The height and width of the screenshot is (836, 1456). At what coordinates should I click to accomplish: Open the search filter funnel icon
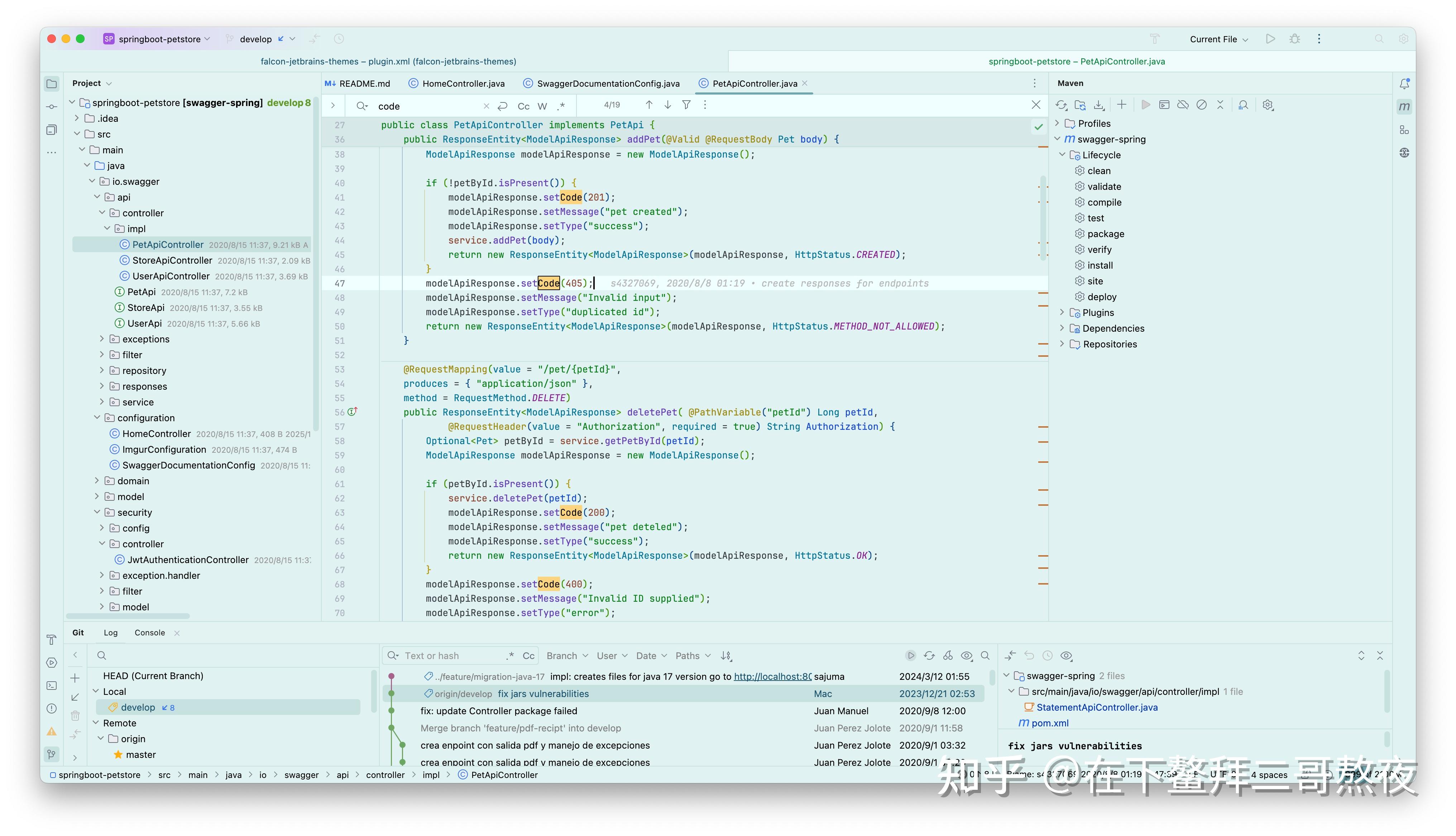coord(687,105)
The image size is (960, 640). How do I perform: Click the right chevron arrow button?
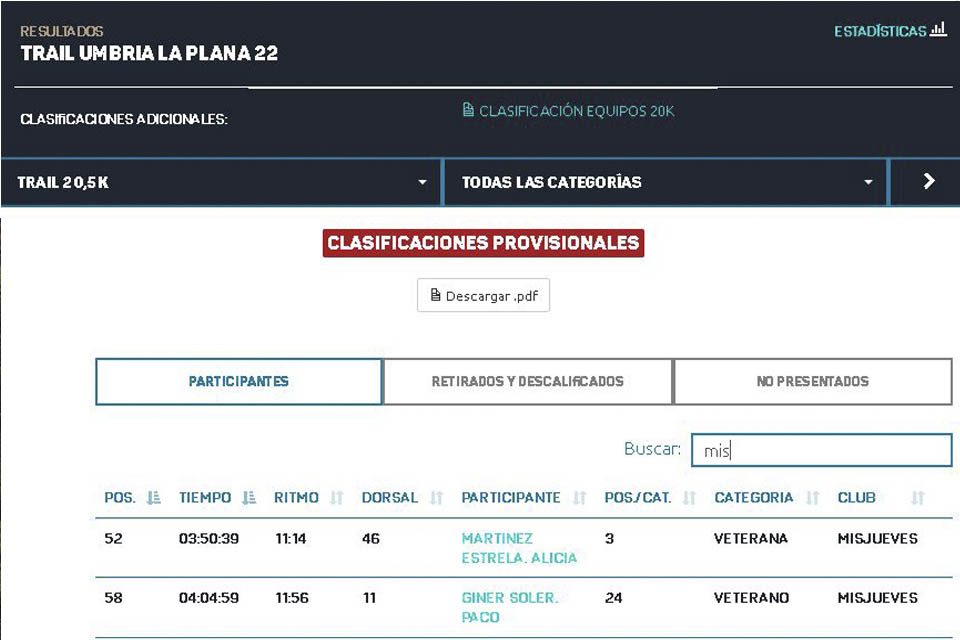tap(928, 182)
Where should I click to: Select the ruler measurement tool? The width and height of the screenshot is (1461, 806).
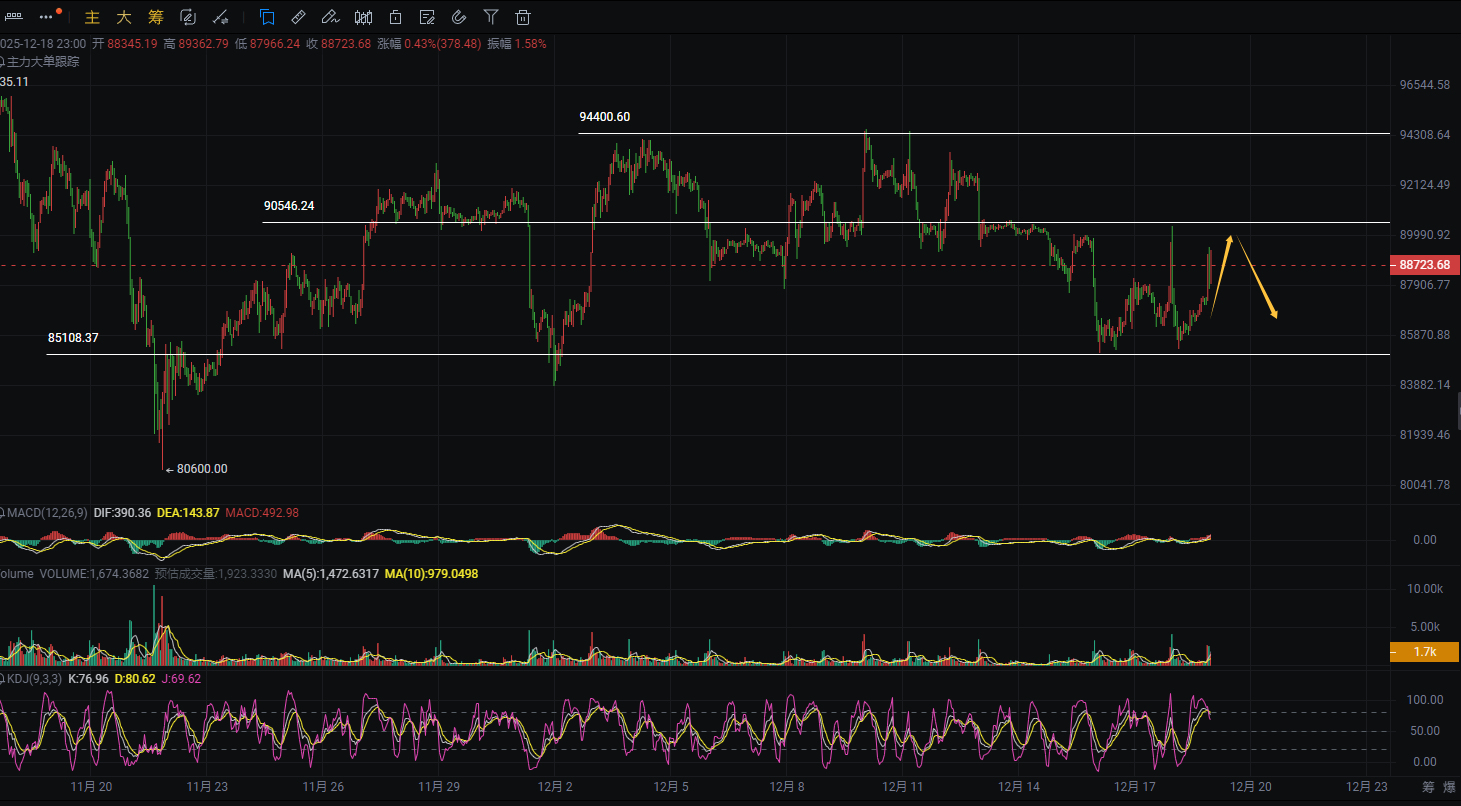click(298, 17)
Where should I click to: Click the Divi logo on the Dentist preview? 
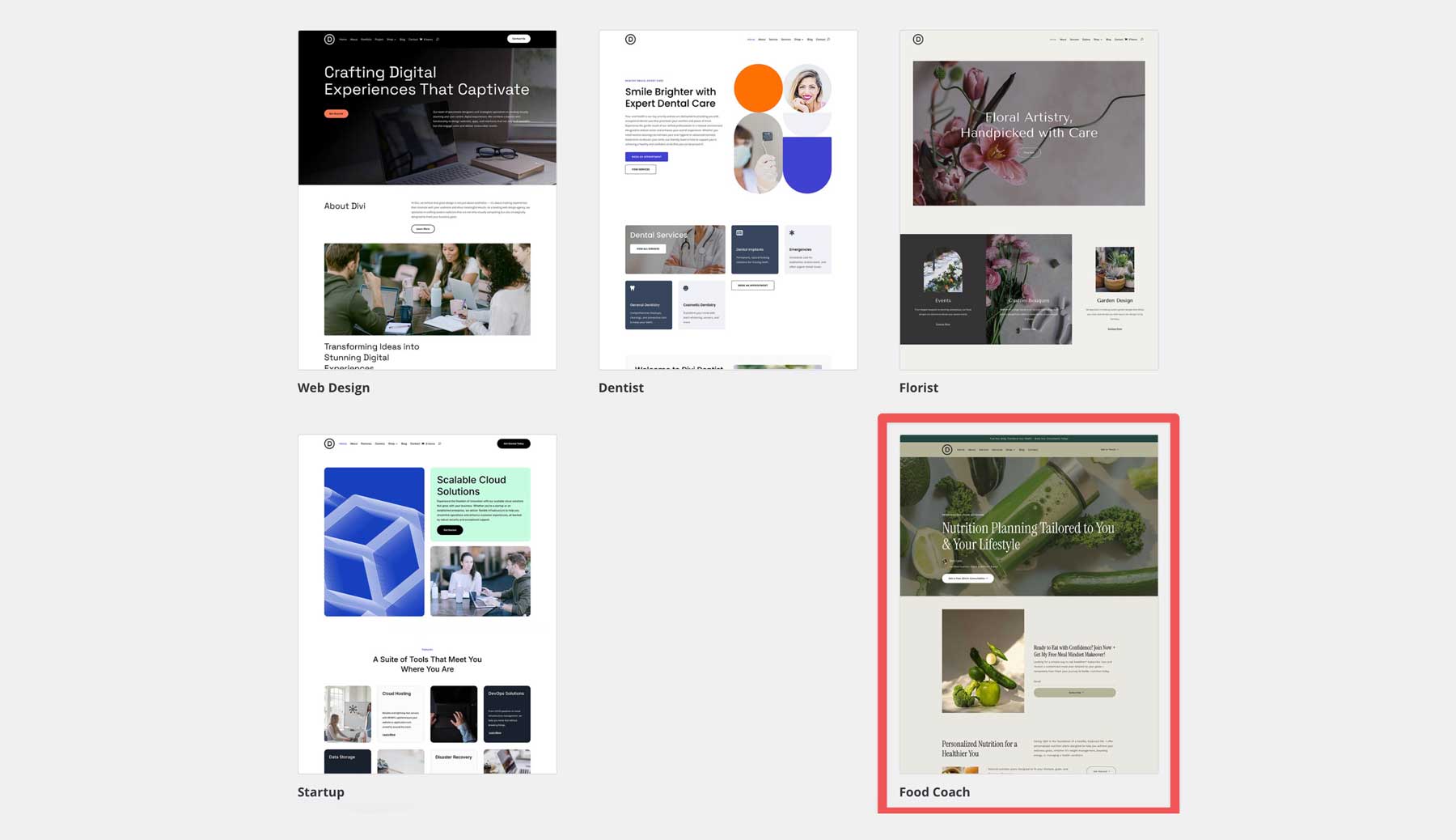pos(630,39)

*WHAT YOU ARE ASKED TO DO*: Return the listing above word for word, leaving out the pictures.

*EXERCISE RESPONSE*:
The height and width of the screenshot is (836, 1456). At what coordinates should I click to accomplish: Open the search filter funnel icon
coord(687,105)
The image size is (960, 640). How do I perform: Click the right chevron arrow button?
tap(928, 182)
Where should I click to: Select the ruler measurement tool? The width and height of the screenshot is (1461, 806).
click(298, 17)
Where should I click to: Click the Divi logo on the Dentist preview? 
pos(630,39)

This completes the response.